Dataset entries

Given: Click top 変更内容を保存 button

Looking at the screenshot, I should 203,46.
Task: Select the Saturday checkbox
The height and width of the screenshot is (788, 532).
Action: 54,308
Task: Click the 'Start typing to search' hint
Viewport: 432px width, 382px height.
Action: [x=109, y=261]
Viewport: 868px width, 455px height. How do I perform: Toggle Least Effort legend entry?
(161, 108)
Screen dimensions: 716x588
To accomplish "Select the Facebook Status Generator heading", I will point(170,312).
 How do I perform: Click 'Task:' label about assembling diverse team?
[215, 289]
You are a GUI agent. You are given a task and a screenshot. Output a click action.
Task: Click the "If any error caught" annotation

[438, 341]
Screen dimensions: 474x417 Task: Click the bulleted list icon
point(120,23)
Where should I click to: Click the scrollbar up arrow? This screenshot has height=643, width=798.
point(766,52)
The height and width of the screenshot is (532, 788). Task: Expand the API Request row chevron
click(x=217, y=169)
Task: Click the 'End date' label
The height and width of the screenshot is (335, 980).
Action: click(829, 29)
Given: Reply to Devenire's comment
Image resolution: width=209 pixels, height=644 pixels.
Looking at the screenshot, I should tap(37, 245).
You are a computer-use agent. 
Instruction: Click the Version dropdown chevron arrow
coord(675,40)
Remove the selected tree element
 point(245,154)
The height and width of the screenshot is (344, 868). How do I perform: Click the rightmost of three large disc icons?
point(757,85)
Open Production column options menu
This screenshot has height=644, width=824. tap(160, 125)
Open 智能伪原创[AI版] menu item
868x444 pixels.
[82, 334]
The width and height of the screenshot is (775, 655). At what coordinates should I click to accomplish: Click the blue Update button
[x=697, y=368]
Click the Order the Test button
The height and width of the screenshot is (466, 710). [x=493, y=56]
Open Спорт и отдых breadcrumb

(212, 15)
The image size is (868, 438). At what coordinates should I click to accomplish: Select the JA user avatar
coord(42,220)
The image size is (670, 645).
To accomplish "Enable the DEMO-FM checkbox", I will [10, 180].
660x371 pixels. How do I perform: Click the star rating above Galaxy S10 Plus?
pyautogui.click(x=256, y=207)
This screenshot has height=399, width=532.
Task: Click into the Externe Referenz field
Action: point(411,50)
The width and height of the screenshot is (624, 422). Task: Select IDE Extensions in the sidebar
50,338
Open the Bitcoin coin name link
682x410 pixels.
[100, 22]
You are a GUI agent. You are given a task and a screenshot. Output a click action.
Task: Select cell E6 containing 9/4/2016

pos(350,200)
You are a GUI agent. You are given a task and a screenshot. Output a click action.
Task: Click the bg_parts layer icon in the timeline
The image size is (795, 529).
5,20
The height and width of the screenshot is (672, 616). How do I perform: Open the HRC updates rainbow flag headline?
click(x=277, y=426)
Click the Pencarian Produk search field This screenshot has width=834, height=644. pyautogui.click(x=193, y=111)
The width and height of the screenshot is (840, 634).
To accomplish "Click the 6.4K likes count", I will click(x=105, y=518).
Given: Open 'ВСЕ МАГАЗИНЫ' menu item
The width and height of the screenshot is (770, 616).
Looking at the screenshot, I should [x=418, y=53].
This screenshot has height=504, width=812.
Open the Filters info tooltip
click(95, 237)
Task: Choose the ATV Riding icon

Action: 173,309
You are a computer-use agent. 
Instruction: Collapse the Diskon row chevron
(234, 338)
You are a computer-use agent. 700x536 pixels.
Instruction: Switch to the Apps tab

- _Work task_: Reprint the data above from the opening line to the line holding "Task: Click the 'Start typing to search' hint", inclusive, and nothing else.

- _Result for this task_:
Given: Click top 変更内容を保存 button

Looking at the screenshot, I should 203,46.
Task: Select the Saturday checkbox
The height and width of the screenshot is (788, 532).
Action: 54,308
Task: Click the 'Start typing to search' hint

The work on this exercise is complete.